Thumbs down to thumb arthritis

Thumb arthritis may sound uncommon, but it is actually quite common. According to reports, arthritis in the thumb may be the most common form of arthritis after knee arthritis in the US.

Can you think of some of the most common uses of your thumb?

Twisting the lid of a jar, writing a post-it note for your love, texting a message and sprinkling a pinch of salt – all of these become mighty hard if your thumb does not cooperate.

Where does arthritis of the thumb strike?

It occurs at the base of the thumb, where the thumb meets the wrist. Because the thumb is used for so many activities, this joint is naturally prone to increased wear and tear.

Who gets it?

Surprisingly, women over the age of 40 are most vulnerable. A study indicated that women could have a specific molecule that makes them vulnerable to thumb arthritis.

Osteoarthritis is also a leading cause of thumb arthritis. Therefore, people who suffer from osteoarthritis may develop symptoms of arthritic thumb too.

Other causes of this condition include:

  • Carpal tunnel syndrome
  • Tendonitis
  • Cervical spine arthritis

What are the symptoms?

Most patients are first alerted of something wrong when the base of the thumb begins to pain or throb. Important symptoms are:

  • Pain or swelling at the base of the thumb
  • Limited motion of the thumb
  • Difficulty in gripping and turning things
  • Pain when moving the thumb

Immediate pain control in thumb arthritis:

Immediate pain control measures include applying an ice-pack over the tender or swollen area. Cold treatment may continue for 15 minutes or so.

Treatment:

When patients are diagnosed with arthritis of the thumb, the first phase of the treatment is pain control. NSAIDs (Non-steroidal Anti-inflammatory drugs) are administered to help manage pain and restore movement.

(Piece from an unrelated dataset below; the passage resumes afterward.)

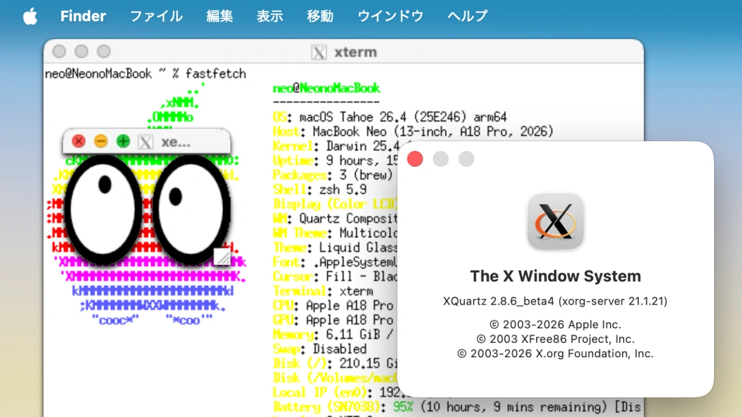Click the green 95% battery value in fastfetch output

click(x=403, y=407)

Doctors may also suggest the use of hand splints to support the thumb. Although this is a common mode of treatment, research shows that splinting may not really decrease pain or improve hand function in people with the disease.

In cases where pain is unbearable and NSAIDs do not have much effect, doctors may recommend cortisone injections directly at the site of pain and inflammation.

Although the injection provides quick relief from pain, these are not a long term cure because pain does come back. Besides, cortisone injections are associated with serious side effects.

Surgery is the last option for patients with arthritic thumb. The offending bone may be removed or doctors may decide to fuse the bones in order to put an end to all motion at the base of the thumb.